* **TEXTE**

<<<<

Dissolution de l’Assemblée nationale : les ondes de choc d’un séisme politique

20/06/2024

Le 9 juin dernier, le chef de l’État a annoncé la dissolution de l’Assemblée nationale. Un séisme inattendu, qui vient chambouler le milieu politique, mettant à mal de nombreuses réformes en cours, mais impactant aussi la scène économique française. Le point sur la situation.

Le choc de la dissolution de l’Assemblée nationale

Les faits

« Bombe », « séisme », « tremblement de terre », les images de catastrophe évoquant l’annonce du président de la République, le soir du 9 juin, pullulent dans les médias. Suite aux mauvais résultats de son camp politique, Renaissance, aux élections européennes, le chef de l’État a décidé la dissolution de l’Assemblée nationale, la chambre basse du Parlement français.

>>>>

* **ÉNONCÉ**
Recopiez à l'identique le passage du texte sur la dissolution de l'Assemblée nationale, en partant de « Dissolution de l’Assemblée nationale : les » et en terminant par « du Parlement français. ».

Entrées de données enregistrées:
<<<<

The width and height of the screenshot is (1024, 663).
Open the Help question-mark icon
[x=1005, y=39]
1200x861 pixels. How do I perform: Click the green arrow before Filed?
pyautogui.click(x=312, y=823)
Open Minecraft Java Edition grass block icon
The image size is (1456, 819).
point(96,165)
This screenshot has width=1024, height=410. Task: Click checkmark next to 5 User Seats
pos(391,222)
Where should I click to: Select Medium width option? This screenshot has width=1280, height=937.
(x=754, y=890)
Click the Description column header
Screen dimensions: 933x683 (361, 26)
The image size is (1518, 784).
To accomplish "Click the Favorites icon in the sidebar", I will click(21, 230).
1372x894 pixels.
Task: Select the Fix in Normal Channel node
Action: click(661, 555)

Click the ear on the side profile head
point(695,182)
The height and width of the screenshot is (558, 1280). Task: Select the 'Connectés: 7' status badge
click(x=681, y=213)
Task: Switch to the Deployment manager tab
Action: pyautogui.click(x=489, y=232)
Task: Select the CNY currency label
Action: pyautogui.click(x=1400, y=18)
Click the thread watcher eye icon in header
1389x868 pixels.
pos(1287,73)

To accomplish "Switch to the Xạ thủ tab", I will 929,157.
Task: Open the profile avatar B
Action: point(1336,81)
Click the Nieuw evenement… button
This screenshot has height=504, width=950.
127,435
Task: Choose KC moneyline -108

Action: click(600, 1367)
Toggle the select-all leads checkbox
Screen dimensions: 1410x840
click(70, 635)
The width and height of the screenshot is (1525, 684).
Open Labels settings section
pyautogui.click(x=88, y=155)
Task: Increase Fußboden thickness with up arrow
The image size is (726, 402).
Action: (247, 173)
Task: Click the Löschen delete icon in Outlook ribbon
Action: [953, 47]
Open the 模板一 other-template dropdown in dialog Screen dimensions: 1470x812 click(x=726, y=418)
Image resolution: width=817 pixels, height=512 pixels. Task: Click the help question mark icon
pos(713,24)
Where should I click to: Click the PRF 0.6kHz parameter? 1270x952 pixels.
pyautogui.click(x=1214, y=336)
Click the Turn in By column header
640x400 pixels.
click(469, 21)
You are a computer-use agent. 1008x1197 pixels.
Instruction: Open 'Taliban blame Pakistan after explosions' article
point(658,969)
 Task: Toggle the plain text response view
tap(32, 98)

>>>>

* **RÉPONSE ATTENDUE**
Dissolution de l’Assemblée nationale : les ondes de choc d’un séisme politique

20/06/2024

Le 9 juin dernier, le chef de l’État a annoncé la dissolution de l’Assemblée nationale. Un séisme inattendu, qui vient chambouler le milieu politique, mettant à mal de nombreuses réformes en cours, mais impactant aussi la scène économique française. Le point sur la situation.

Le choc de la dissolution de l’Assemblée nationale

Les faits

« Bombe », « séisme », « tremblement de terre », les images de catastrophe évoquant l’annonce du président de la République, le soir du 9 juin, pullulent dans les médias. Suite aux mauvais résultats de son camp politique, Renaissance, aux élections européennes, le chef de l’État a décidé la dissolution de l’Assemblée nationale, la chambre basse du Parlement français.